_What to do_
**1.** In the multi_index issue thread below, why does commenting out the assert not actually harm anything?
**2.** Translate this sentence from the multi_index issue thread below into French: "I can of course provide more details or run tests if needed."
**3.** From the multi_index issue thread below, list every function named as a possible caller of insertNext.

_Excerpted text_
So my hypothesis is as follows: BucketHackery, as the name implies, is some hackery code to wrangle out some extra performance in exchange for some complex tricks. The values set by BucketHackery are not supposed to ever 'leak' to insertNext, but in this case they do. Luckily a pointer of value 0xb0 can still kind of be considered null, so commenting out the assert does not actually harm anything.

I'm not sure how to proceed. I could use some help at creating a minimal verifiable example, I don't even really know what multi_index is used for. I can of course provide more details or run tests if needed.

Some details about my environment:

ariovistus commented 5 years ago

let's see here, your stack trace says it is entering the hashed index remove at references.d#L298, which goes into _RemoveAll at multi_index.d#L3885, which eventually eventually gets to _Remove, which should be calling removeFirst, which looks like it is failing to set the prev pointer to null when the next pointer is null, but otherwise isn't calling insertNext or insertPrev.

I don't remember exactly what magic is going on wrt signals, but perhaps remove is calling _NotifyChanges at some point, which is calling _Remove on a first node and failing to clear prev, and then calling insertNext with that node

Could you determine if this is happening, eg with if(isFirst(node)) writeln("Tada!"); just before line 3624 or just after 3611?

evertheylen commented 5 years ago

I don't think it's happening, at least I didn't get the output I would expect. I added a bunch more debug prints, maybe they are useful to you? They also refer to line numbers, which do not line up anymore, so see this fork. I made a log (with the assert commented out) and a full stacktrace (with the failing assert).

ariovistus commented 5 years ago

your stack trace has assert(next); in removeNext originating the exception, but the python exception message suggests it's the line in insertNext. That's weird. so insertNext could be called from _NotifyChanges, _Insert, insert, or reserve. Actually, it looks like the reserve call would trigger the assertion. since it's passing a first node to insertNext. I'll try and worry out a repro

ariovistus commented 5 years ago

does master fix this issue for you?

evertheylen commented 5 years ago

does master fix this issue for you?

Yes! Thanks a lot :)

_Entries shown_

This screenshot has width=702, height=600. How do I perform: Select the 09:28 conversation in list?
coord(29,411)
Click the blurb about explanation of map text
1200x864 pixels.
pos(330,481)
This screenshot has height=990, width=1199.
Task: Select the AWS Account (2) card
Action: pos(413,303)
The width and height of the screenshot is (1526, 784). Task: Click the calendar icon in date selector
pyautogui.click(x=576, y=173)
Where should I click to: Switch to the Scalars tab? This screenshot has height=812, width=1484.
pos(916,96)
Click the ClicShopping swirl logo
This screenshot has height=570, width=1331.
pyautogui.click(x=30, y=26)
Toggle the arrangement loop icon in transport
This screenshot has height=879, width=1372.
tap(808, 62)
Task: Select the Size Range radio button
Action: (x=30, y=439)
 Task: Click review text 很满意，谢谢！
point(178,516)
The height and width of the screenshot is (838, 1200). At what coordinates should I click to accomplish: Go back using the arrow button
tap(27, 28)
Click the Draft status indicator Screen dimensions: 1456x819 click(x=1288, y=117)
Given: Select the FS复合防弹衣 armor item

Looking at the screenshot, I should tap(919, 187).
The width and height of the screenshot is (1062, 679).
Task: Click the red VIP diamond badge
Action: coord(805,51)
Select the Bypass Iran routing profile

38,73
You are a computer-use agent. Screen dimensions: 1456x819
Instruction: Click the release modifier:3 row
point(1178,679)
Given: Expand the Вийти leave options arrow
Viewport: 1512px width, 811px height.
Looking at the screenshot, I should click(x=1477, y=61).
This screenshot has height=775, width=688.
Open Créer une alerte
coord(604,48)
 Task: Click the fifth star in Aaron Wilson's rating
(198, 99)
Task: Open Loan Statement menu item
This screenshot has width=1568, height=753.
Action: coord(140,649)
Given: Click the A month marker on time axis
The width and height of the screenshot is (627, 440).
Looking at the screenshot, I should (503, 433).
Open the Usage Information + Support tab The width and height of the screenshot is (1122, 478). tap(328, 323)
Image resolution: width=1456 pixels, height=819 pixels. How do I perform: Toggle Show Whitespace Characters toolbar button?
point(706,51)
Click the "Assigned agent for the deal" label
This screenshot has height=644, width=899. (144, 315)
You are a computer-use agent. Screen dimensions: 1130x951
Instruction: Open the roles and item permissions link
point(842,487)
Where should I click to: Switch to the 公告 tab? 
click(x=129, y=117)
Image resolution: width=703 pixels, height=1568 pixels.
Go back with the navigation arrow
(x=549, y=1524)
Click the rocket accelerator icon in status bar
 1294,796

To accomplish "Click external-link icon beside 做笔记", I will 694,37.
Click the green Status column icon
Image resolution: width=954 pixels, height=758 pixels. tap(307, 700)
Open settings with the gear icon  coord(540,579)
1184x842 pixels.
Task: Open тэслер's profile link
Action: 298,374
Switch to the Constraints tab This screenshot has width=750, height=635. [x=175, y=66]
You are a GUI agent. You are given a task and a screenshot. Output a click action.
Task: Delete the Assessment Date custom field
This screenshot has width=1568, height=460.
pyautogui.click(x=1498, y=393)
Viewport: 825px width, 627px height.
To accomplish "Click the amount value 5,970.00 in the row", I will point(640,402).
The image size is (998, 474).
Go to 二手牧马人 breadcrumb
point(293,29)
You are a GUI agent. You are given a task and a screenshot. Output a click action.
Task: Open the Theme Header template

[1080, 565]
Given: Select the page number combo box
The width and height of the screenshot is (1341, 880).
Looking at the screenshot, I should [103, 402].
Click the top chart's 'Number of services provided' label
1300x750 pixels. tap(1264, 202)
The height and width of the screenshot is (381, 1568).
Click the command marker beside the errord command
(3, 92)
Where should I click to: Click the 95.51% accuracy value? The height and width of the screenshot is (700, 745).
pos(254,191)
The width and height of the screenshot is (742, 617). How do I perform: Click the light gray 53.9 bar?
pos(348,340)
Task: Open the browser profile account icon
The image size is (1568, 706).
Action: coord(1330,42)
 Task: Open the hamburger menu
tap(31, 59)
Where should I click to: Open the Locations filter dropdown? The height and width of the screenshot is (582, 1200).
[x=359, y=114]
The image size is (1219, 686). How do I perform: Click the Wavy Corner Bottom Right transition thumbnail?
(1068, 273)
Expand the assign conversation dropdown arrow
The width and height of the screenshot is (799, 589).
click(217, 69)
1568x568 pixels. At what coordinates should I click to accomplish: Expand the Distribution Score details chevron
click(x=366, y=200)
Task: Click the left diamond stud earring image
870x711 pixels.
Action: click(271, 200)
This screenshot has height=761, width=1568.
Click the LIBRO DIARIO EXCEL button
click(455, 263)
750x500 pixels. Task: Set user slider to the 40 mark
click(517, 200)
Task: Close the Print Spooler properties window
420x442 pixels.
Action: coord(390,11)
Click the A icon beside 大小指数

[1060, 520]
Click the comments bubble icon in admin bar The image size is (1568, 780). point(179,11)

_Answer set_
**1.** A pointer of value 0xb0 can still kind of be considered null.

**2.** Je peux bien sûr fournir plus de détails ou exécuter des tests si nécessaire.

**3.** _NotifyChanges, _Insert, insert, reserve